Sunday, September 20, 2009

Sending a signal?

According to an ICM poll carried out for The Sunday Telegraph, 40 percent of respondents want Britain to leave the EU. This, we are told, is a higher percentage than in other recent polls.

Furthermore, 70 percent of respondents want a new Conservative administration to offer a referendum on the constitutional Lisbon treaty, even if it has already been ratified by the time they are elected. Even among Labour-supporting respondents, 64 percent still wanted the Tories, if elected, to offer a referendum.

Both these figures are somewhat higher than the 57 percent recorded by a YouGov poll earlier in the week, but one wonders how comparable they might be. Whether they are or not, this is not good news for Cameron, although it remains to be seen whether such sentiment will be sustained and have any electoral impact.

It is certainly the case that, should Cameron commit unequivocally to a poll, come what may, most of the UKIP vote would walk his way. That means, potentially, a million-plus votes are there for the taking.

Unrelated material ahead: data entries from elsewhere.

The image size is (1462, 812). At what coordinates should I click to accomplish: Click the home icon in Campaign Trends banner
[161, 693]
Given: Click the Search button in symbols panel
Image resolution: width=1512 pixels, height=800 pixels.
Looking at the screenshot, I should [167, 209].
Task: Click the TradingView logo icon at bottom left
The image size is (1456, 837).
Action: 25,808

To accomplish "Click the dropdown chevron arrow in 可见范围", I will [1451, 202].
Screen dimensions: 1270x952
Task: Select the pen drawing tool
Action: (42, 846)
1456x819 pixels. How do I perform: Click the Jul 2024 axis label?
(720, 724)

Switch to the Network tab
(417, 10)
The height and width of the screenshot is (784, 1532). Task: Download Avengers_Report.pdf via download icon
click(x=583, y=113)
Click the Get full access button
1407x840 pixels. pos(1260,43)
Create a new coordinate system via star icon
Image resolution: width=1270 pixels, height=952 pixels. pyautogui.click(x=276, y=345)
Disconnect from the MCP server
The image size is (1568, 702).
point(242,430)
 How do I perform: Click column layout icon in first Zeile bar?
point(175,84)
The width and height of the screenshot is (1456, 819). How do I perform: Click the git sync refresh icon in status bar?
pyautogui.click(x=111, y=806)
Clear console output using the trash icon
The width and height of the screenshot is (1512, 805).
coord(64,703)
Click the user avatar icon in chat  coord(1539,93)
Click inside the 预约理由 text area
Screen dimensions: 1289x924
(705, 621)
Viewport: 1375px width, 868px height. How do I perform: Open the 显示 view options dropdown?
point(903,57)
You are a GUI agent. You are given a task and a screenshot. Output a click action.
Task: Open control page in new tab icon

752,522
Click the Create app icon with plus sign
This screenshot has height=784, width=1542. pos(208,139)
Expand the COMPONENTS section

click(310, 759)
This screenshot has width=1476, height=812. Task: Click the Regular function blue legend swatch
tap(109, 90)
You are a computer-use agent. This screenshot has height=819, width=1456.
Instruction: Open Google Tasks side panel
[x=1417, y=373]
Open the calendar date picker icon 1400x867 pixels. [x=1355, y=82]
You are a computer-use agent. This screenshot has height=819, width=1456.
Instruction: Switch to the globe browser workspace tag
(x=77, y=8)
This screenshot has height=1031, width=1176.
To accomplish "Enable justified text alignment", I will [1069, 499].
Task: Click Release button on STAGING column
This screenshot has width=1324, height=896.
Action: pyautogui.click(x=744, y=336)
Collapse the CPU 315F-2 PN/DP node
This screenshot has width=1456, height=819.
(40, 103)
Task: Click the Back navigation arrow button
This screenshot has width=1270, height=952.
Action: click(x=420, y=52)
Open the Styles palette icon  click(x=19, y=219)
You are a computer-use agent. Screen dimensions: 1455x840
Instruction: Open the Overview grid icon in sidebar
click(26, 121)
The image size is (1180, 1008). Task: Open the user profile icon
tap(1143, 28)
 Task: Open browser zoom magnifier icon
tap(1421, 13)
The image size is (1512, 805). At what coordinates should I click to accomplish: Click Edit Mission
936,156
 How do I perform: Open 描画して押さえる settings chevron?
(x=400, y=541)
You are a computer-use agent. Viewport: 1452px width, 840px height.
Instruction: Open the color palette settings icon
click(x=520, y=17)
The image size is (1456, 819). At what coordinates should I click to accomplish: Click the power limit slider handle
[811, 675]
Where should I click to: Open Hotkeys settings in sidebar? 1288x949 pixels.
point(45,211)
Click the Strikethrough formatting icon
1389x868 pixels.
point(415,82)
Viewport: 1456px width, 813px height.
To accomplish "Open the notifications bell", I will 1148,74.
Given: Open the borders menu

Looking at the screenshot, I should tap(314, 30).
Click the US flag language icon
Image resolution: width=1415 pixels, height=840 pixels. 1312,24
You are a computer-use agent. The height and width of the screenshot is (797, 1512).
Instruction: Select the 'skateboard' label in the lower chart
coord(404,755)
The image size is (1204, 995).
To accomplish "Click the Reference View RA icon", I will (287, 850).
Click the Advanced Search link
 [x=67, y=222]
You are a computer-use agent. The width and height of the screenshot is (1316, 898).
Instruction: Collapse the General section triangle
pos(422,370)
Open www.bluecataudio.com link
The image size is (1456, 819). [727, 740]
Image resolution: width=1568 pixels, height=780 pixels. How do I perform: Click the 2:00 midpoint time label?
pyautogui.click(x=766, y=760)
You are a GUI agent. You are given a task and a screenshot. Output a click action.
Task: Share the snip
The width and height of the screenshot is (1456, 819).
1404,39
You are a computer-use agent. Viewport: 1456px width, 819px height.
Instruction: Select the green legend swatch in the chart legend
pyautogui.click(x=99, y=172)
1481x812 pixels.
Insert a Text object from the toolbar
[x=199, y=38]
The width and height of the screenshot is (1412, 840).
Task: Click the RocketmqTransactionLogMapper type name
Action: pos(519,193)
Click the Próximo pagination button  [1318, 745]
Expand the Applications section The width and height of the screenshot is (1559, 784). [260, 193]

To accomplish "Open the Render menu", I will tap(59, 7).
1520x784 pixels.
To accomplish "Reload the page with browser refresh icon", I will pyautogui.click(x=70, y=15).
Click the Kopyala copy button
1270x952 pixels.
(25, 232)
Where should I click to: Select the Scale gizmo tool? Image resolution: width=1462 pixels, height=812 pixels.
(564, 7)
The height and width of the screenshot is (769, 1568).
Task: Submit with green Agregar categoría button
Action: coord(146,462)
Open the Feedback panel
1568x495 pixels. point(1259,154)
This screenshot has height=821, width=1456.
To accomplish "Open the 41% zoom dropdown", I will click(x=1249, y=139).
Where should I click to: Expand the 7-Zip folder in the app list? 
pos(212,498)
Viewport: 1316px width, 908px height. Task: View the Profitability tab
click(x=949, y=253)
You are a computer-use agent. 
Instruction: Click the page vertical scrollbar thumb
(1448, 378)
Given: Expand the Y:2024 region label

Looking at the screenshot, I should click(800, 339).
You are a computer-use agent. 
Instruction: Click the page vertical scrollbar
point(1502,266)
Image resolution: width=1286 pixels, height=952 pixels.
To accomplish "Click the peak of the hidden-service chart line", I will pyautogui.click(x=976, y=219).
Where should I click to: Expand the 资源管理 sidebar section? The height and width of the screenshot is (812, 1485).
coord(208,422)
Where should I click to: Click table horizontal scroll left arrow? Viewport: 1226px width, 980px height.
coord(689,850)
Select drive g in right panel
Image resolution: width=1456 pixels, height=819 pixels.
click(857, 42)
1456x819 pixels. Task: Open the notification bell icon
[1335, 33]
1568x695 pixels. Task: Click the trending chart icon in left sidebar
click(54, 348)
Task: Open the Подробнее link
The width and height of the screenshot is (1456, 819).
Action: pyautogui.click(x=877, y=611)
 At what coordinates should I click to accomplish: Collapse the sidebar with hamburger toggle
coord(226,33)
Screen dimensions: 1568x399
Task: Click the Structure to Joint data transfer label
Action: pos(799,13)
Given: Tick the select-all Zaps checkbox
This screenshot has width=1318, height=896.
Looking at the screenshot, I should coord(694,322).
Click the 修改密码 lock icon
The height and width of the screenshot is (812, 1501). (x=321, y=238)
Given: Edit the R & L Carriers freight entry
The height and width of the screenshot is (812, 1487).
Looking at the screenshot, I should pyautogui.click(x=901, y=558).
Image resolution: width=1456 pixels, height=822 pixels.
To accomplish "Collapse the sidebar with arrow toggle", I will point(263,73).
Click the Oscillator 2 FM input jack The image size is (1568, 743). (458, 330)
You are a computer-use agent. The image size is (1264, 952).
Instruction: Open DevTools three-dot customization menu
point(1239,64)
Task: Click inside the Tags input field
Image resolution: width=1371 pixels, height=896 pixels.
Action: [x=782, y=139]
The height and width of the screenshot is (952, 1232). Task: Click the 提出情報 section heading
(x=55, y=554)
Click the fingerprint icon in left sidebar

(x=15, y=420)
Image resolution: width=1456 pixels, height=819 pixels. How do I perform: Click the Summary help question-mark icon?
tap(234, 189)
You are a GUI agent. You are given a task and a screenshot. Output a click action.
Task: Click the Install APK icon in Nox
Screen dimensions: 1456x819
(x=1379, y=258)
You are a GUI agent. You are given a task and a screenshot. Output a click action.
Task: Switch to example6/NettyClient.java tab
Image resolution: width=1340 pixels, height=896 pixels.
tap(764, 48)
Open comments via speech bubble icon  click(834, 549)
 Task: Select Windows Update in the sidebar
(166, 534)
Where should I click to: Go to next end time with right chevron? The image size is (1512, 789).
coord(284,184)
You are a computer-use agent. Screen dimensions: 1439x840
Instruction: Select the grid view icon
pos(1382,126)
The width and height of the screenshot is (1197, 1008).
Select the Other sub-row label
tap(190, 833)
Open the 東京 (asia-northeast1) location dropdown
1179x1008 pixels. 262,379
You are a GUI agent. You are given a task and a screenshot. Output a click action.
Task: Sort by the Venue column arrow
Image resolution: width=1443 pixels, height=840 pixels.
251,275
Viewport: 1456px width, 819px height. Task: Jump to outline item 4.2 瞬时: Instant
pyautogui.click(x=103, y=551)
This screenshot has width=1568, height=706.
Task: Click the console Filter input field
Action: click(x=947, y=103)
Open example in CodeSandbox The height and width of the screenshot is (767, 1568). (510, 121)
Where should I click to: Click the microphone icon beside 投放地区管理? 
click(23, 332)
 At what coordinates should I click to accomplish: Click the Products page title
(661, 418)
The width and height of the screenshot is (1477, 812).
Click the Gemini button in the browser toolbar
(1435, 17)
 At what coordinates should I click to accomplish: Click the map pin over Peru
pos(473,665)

On the basis that politicians, as a rule, value every vote, the fact that Cameron seems so disinterested in harvesting an easy crop of votes fuels much of the suspicion about Tory intentions. Furthermore, Cameron is sending a signal to a swathe of the electorate, effectively stating that he does not care about their votes.

That is a very dangerous signal to send, for an election which should be in the bag but which is not a foregone conclusion. This latest poll is perhaps the electorate sending a signal back to Cameron. He would be foolish if he dismissed it outright.